GSA follows the principle of least privilege with dedicated roles:

RolePurpose
Global AdministratorInitial setup only — not needed for ongoing administration
Global Secure Access AdministratorFull management of Internet Access and Private Access configuration
Security Reader / Reports ReaderRead-only access to logs and dashboards

The Global Secure Access Administrator role includes Reports Reader permissions, so administrators don't need additional role assignments for monitoring.

Where It Fits

GSA is most compelling for organisations that are already deep in the Microsoft ecosystem — Entra ID for identity, Intune for endpoint management, Defender for security operations. The integration points create genuine value: Conditional Access policies that span identity and network, device compliance checks that gate network access, risk signals that flow between Identity Protection and traffic filtering.

For organisations running a multi-vendor identity stack, or those with mature SSE deployments from Zscaler, Netskope, or Palo Alto, the calculus is different. GSA can coexist with other SSE solutions (the LWF driver design enables this), so a phased approach — starting with the M365 traffic profile alongside an existing SSE — is a viable adoption path.

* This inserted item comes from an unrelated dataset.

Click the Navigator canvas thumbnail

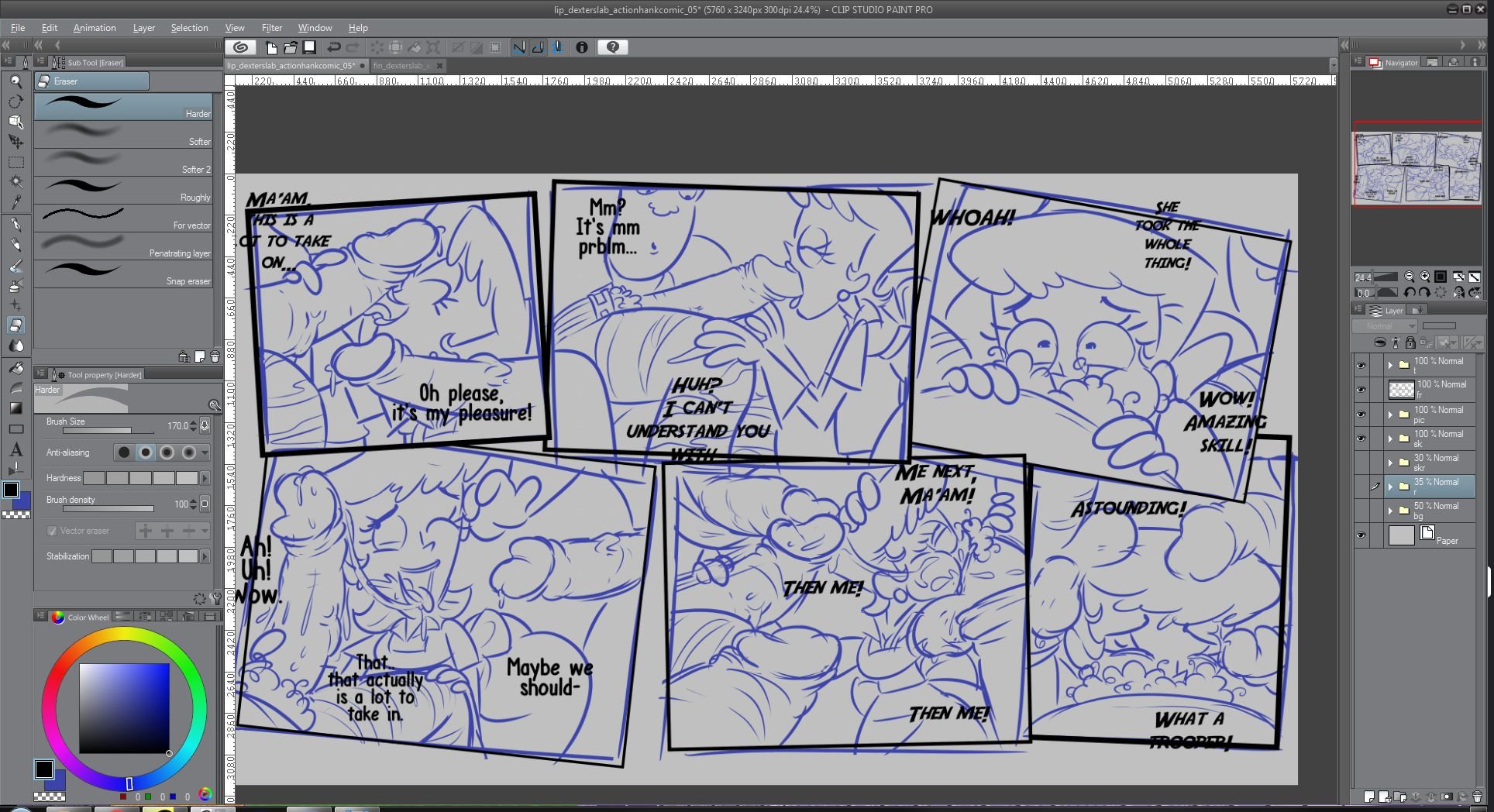pos(1417,166)
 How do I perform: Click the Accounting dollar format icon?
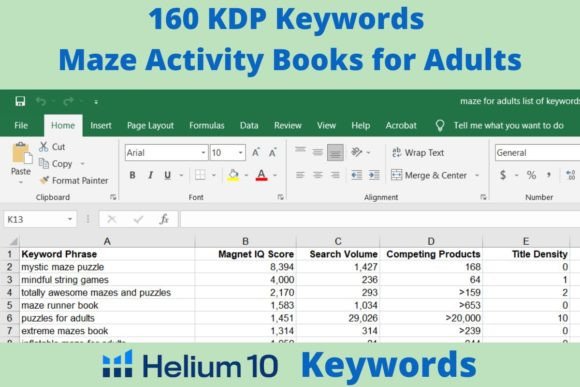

The product has matured considerably since its general availability in mid-2024. Client support now covers Windows, macOS, and Android at GA, with iOS in preview. Features like TLS inspection and cloud firewall are progressing through preview. The recent additions of Intelligent Local Access and B2B guest access show the platform continuing to evolve toward feature parity with established SSE vendors.

Whether GSA replaces or complements an existing SSE stack depends on the specifics: current vendor contracts, platform coverage requirements, existing Conditional Access maturity, and the operational team's familiarity with the Microsoft security ecosystem. The tightest integration story is for organisations going all-in on Microsoft security — and that's clearly the bet Microsoft is making.